Emir of Jazira
- Reign: 1247–1260
- Predecessor: Al-Muzaffar Ghazi
- Successor: Emirate abolished
- Died: 1260 Mayyafariqin (modern-day Silvan, Diyarbakır, Turkey)
- Al-Malik al-Kamil Muhammad ibn al-Muzaffar Ghazi ibn al-Adil Abu Bakr
- Dynasty: Ayyubid
- Father: Al-Muzaffar Ghazi
- Religion: Sunni Islam

= Al-Kamil Muhammad =

Ayyubid emir of Jazira from 1247 to 1260

'Al-Malik al-Kamil Muhammad ibn al-Muzaffar Ghazi ibn al-Adil Abu Bakr was the son of al-Muzaffar Ghazi and the last Ayyubid emir (prince) of Mayyafariqin (1247-1260). He is also known as Al Kamil Muhammad II to distinguish from his uncle Al Kamil Muhammad I.

Al Kamil inherited his throne at a time when the Ayyubid Emirate of Mayyafariqin was in great danger from the Mongols. Because of its location, it was doubly at risk. To the north, the Golden Horde under Batu Khan had expanded through the Caucasus and might thrust south; to the south and east, Hulagu Khan threatened to overrun Iraq and push north. Much of Al Kamil's reign was therefore occupied with diplomatic efforts to preserve his autonomy and he sent various embassies to the Mongols to try to negotiate this.

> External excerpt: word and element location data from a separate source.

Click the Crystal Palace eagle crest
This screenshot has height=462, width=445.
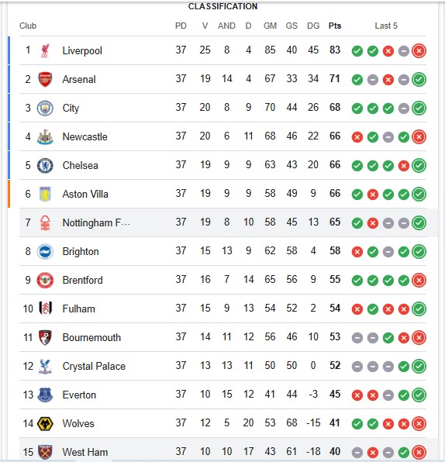(x=45, y=366)
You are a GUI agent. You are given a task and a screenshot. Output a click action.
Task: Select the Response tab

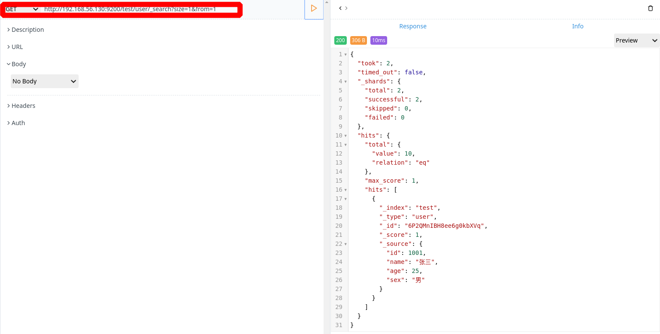click(413, 26)
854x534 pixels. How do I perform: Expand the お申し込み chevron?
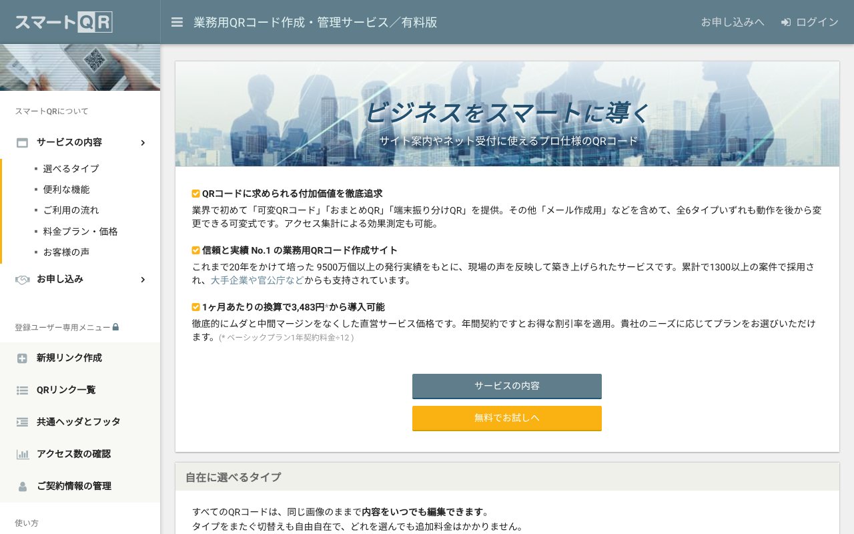point(142,280)
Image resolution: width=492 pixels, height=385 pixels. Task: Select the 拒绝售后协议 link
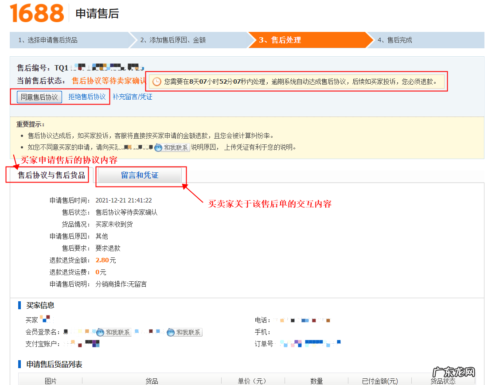pos(87,97)
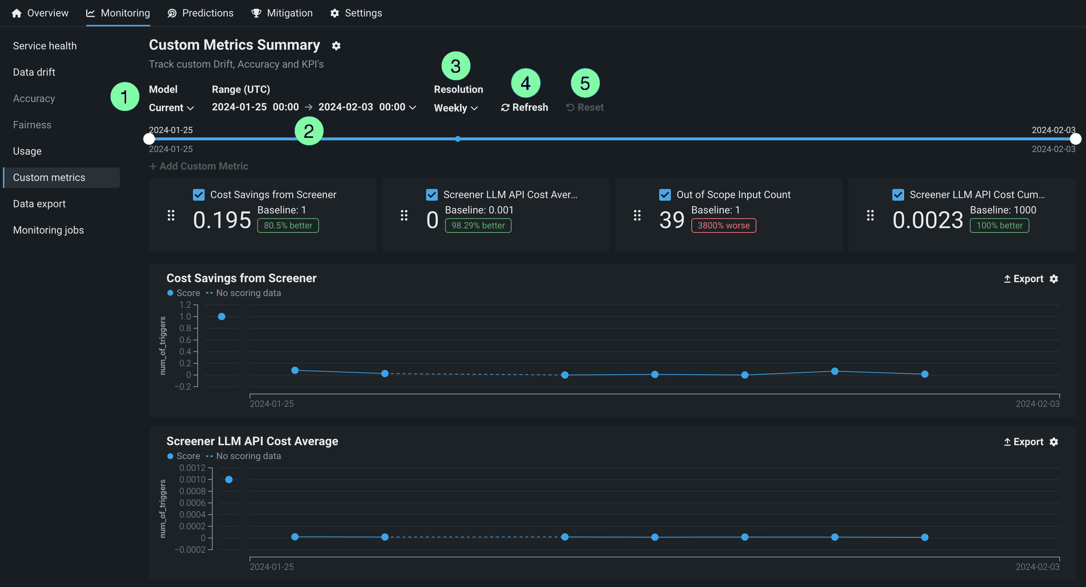Click drag handle on Screener LLM API Cost Average tile
This screenshot has height=587, width=1086.
(404, 215)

In 1252 (650) Bayju Khan, governor of Azerbaijan and Armenia for the Golden Horde, suddenly appeared before Mayafariqin and demanded its surrender. Al Kamil Muhammad had managed to get out of the city with his family to the safety of Hasankeyf and from there he sent his brother al Ashraf Musa to petition Batu Khan for Mayyafariqin's autonomy. Batu agreed to hold off invading Mayyafariqin if Al Kamil Muhammad would go in person to the Great Khan Möngke in Karakorum to present his submission. Al Kamil agreed and in February 1253 (650) he set off bearing rich gifts. When he arrived in Karakorum he found a number of other Emirs paying their respects to the Great Khan and offering submission.

The Mongols had no intention of allowing these domains to remain even nominally independent, but their strategy involved taking Baghdad first, before moving on to other centres in due course. There was thus a few years’ respite for Mayyafariqin. Ultimately though Al Kamil's efforts were in vain. He even attempted to send troops in the Siege of Baghdad (1258) in support of the Caliph against Hulagu, but his army did not arrive in time for the siege, and had to turn back when Baghdad fell.

The Mongol armies returned in force, and started the Siege of Mayyāfāriqīn (1259–1260). There was a harsh and bitter siege with vigorous resistance to the attackers, which lasted two years. Finally Al Kamil was killed when Mayyafariqin fell to the Mongols on 7 April 1260 (23 Rabia II 658). Of the remaining Ayyubid states in Syria, Aleppo was brutally conquered, while Homs, Hama and Damascus submitted peacefully.